DATA EXCERPTS:
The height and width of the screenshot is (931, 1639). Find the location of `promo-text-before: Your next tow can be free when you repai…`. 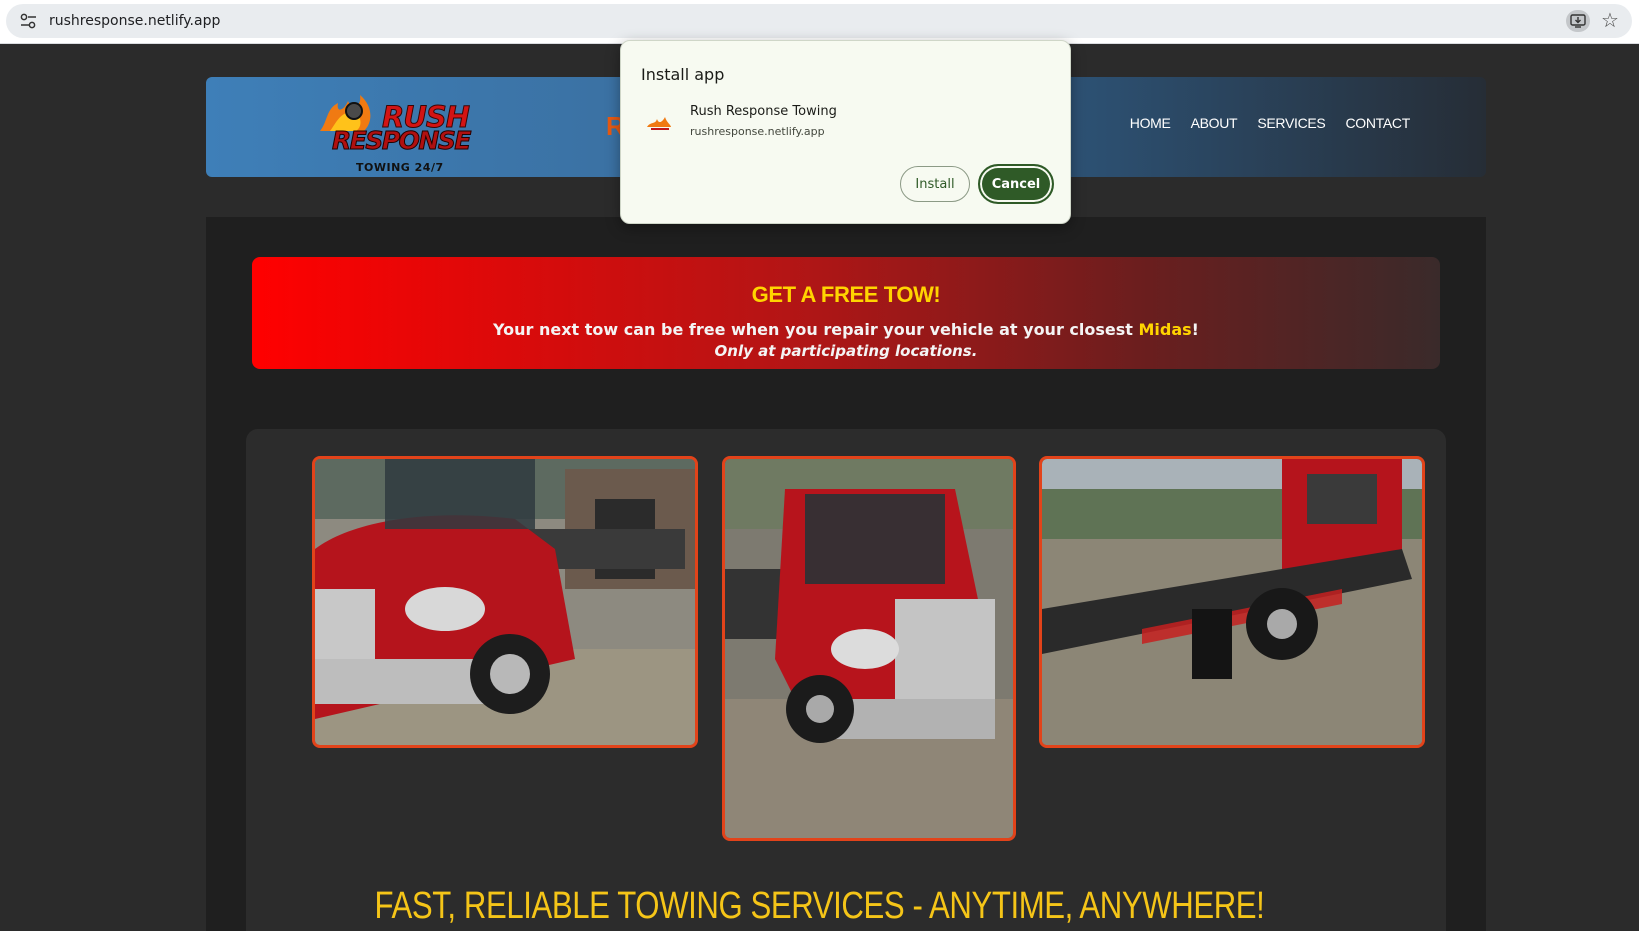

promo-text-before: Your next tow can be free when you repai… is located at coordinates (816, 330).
--
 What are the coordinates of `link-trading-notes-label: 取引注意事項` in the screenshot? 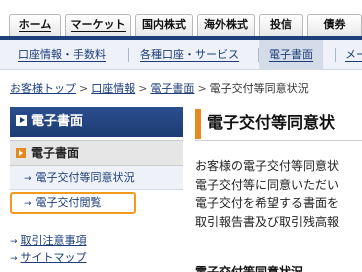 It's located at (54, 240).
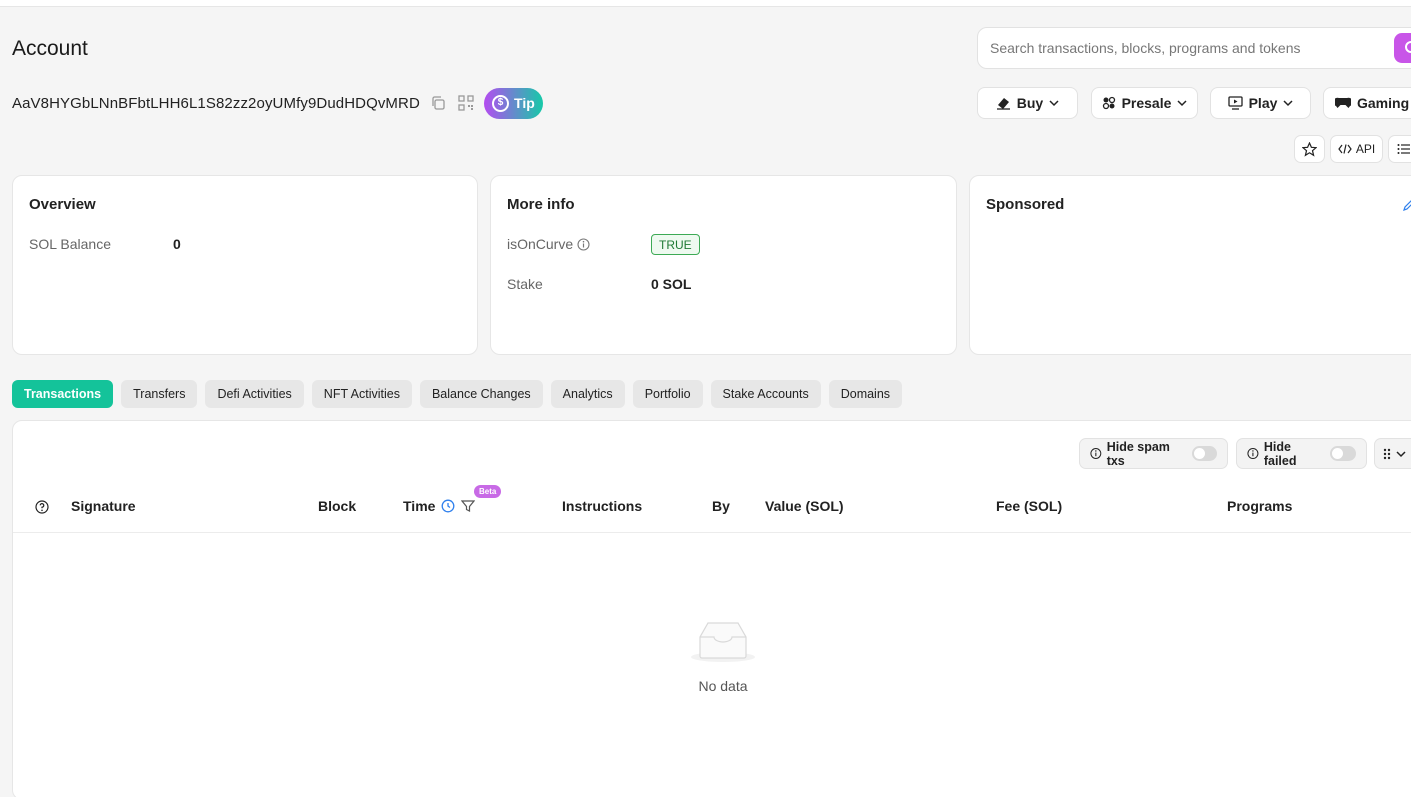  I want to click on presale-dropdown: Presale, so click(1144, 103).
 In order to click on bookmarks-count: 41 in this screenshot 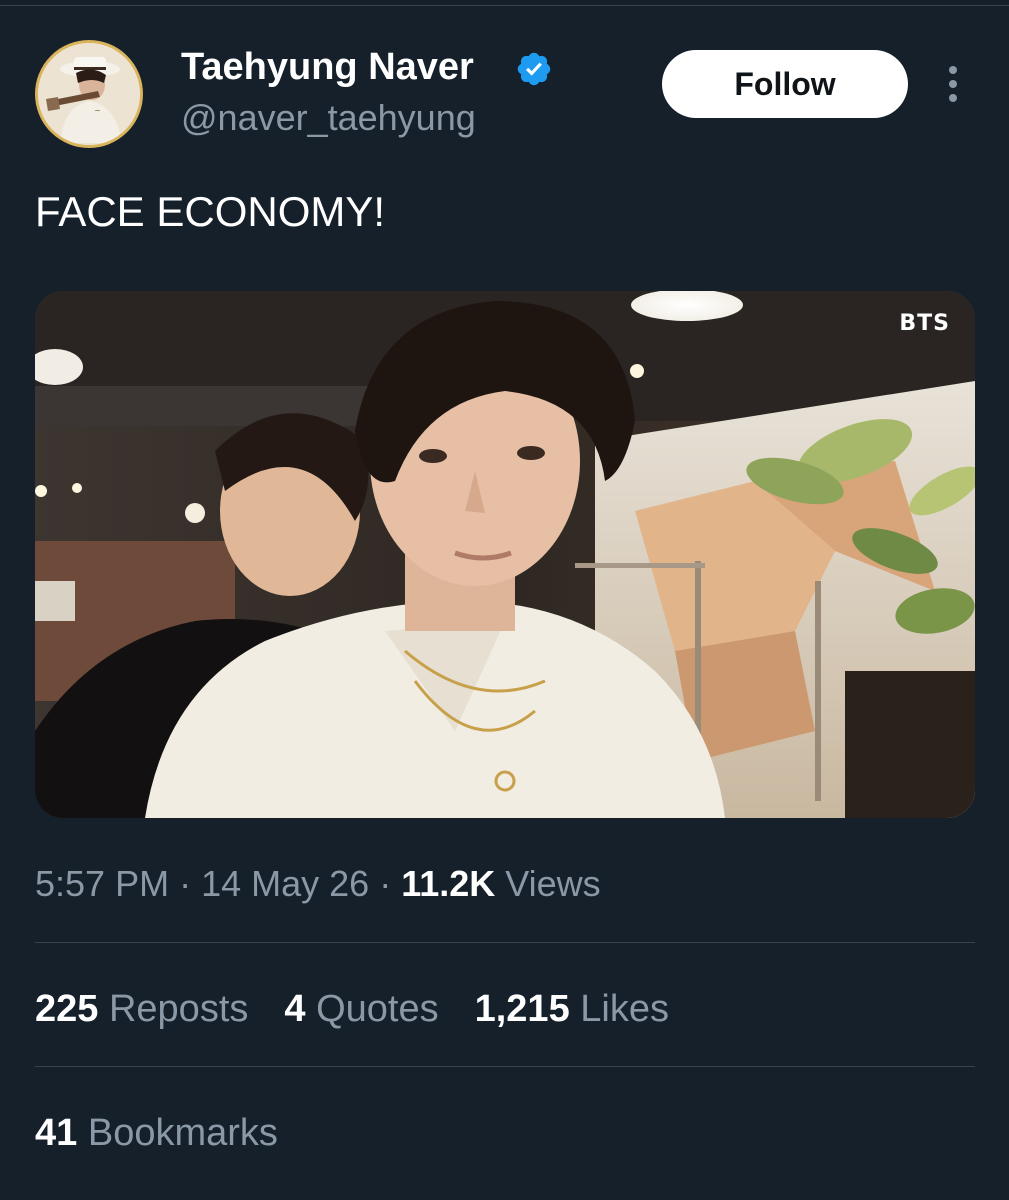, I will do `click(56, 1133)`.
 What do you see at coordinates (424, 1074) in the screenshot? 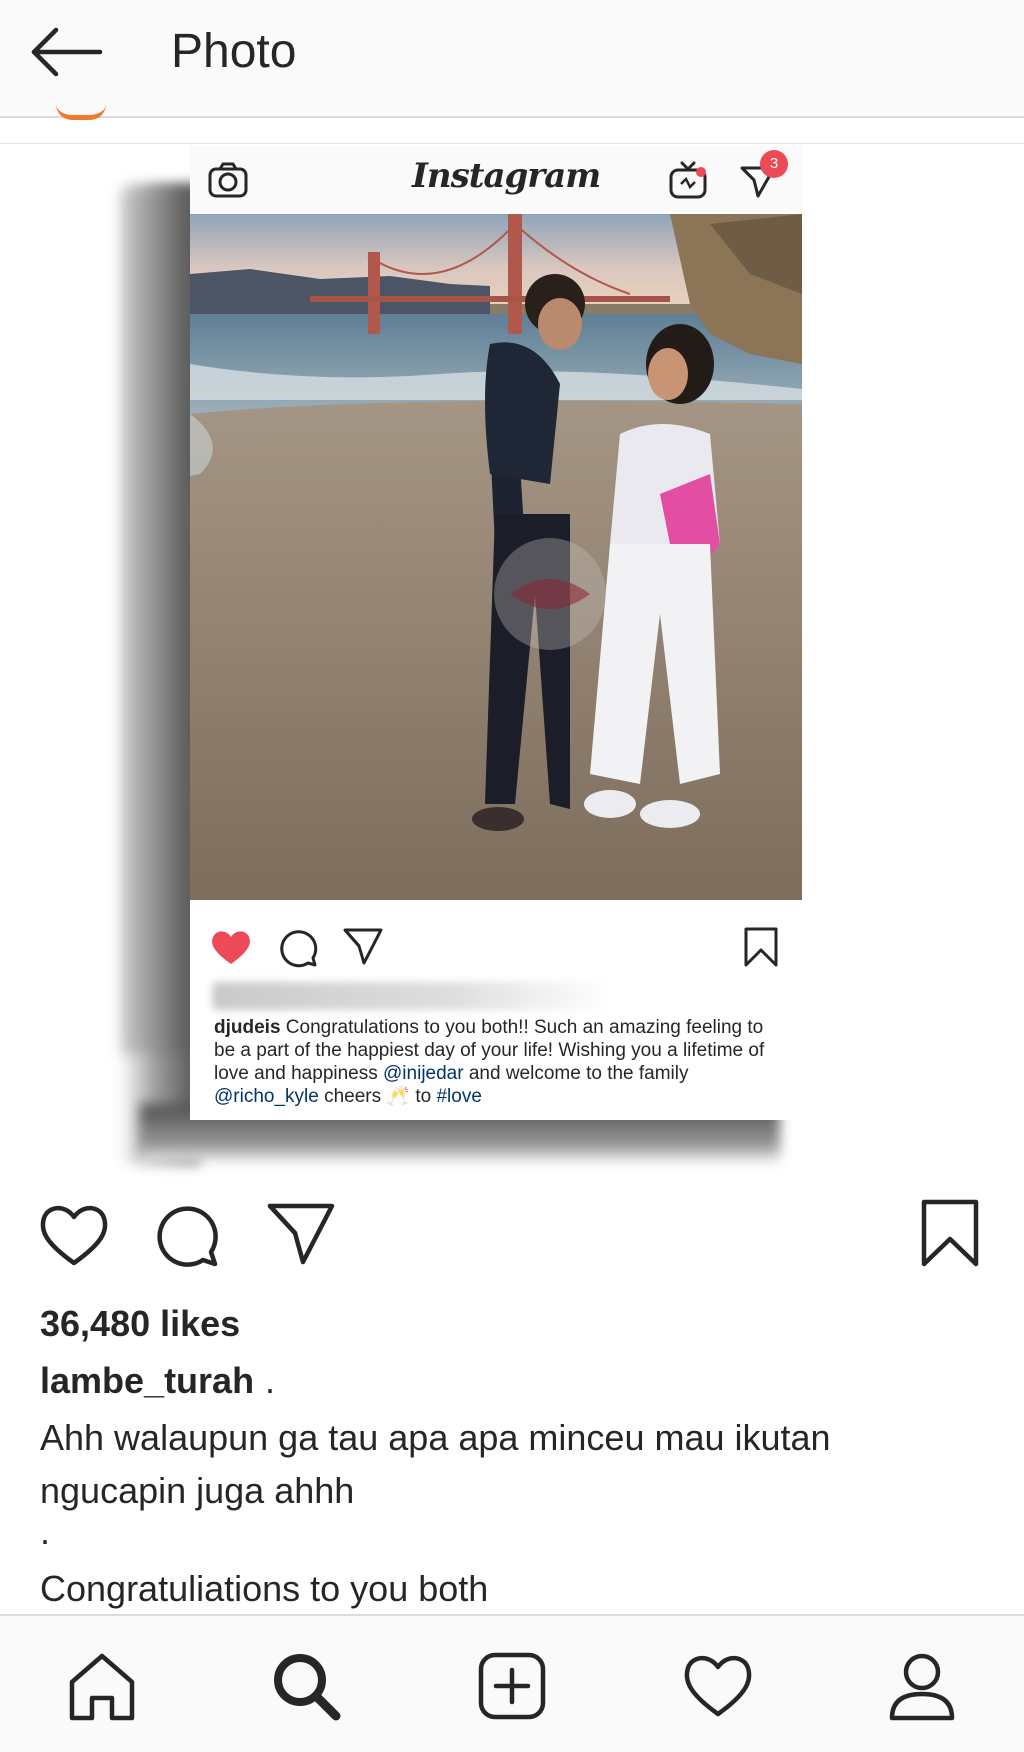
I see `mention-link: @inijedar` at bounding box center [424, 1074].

YOUR TASK: Return the lines from the one containing "The height and" through the one containing "promo-text-before: Your next tow can be free when you repai… is", inclusive, word for word and without the pictures.

YOUR SOLUTION:
The height and width of the screenshot is (931, 1639). Find the location of `promo-text-before: Your next tow can be free when you repai…`. 

promo-text-before: Your next tow can be free when you repai… is located at coordinates (816, 330).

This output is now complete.